DR Congo floods leave more than 120 dead in Kinshasa
More than 120 people have been killed following the worst floods in years in the capital of the Democratic Republic of Congo, Kinshasa, the authorities say.
Major roads in the city centre were submerged as heavy rains continued for hours and several homes collapsed.
Many of those who died were in hillside areas which suffered landslides on Tuesday.
The government has announced a three-day period of national mourning.
Entire neighbourhoods were flooded with muddy water, and houses and roads ripped apart by sinkholes, including the N1 highway that connects the capital to the country's main port of Matadi.
Kenga Mwamba told BBC News Swahili that his house had collapsed, trapping his family inside.
"There was no way of getting inside my house. I was only able to rescue one child.
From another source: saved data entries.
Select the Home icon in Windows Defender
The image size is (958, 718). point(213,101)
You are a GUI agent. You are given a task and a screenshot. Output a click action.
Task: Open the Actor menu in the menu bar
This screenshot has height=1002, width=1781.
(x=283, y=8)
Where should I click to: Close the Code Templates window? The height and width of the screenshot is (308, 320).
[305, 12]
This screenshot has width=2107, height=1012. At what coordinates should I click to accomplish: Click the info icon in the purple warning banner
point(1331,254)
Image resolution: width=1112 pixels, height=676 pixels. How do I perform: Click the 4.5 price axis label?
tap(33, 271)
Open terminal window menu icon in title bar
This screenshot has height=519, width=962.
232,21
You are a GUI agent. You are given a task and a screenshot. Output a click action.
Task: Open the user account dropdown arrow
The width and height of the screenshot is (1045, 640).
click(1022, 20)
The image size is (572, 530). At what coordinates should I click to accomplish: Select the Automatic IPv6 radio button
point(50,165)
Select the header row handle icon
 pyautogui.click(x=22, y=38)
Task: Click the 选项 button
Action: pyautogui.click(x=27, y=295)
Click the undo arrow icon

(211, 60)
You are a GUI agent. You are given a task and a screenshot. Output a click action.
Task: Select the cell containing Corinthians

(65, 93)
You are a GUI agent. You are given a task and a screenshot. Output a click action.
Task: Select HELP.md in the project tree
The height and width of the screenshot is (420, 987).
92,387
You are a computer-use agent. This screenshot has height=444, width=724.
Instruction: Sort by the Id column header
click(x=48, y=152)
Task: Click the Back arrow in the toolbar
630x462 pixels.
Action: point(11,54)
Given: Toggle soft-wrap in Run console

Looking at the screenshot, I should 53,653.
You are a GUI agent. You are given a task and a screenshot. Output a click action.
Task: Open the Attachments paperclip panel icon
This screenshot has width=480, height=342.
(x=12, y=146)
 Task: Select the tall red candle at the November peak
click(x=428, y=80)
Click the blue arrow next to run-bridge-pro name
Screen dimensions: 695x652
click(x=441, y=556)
I saw my wife's body floating in the house. I saw my other three kids under the rubble, they were already dead. Neighbours came to help remove the bodies after the rain stopped."
An AFP journalist saw the bodies of nine members of a single family who were killed when their home collapsed.
"We've never seen a flood here on this scale," said Blanchard Mvubu, who lives in one of the worst affected areas.
"I was asleep and I could feel water in the house. It's a disaster - we've lost all our possessions in the house, nothing could be saved."
Prime Minister Jean-Michel Sama Lukonde led a government delegation through parts of Kinshasa to assess the damage on Tuesday.
He said officials were still searching for more bodies.
Earlier on Tuesday, the president of the Democratic Republic of Congo joined the United States in blaming climate change for the major flooding.
"The DRC is under pressure but unfortunately it's not sufficiently heard or supported," President Félix Tshisekedi told Secretary of State Antony Blinken as they met at a US-Africa summit in Washington.
The flooding was an example of "what we have been deploring for some time," he said, adding that those countries which were responsible for pollution should do more to help those which are suffering.
His spokesperson said the president might cut short his trip to the US because of the disaster.
Kinshasa is located on the River Congo and has seen a huge population influx in recent years, with 15 million people now living there.
Many dwellings are shanty houses built on flood-prone slopes, and the city suffers from inadequate drainage and sewerage.
"One of the main reasons why this is happening is because of the poor housing, and poor planning," Longombo Dieudonné from the Red Cross rescue team told the BBC.
"When it rains, there is no path for water to flow because people have blocked drainage paths with their houses, and water will find any path to move."
BBC weather presenter Stav Danaos said: "Although the information from the area is limited because of lack of weather stations, we think in excess of 6in/150mm of rain fell around the capital on Monday night/early Tuesday.
"It's also hard to be certain of the forecast for the next few days but there is the potential for further showers and storms around, perhaps lasting in to the weekend, but not as intense as we [have] already seen."
In November 2019, about 40 people in Kinshasa died in floods and landslides.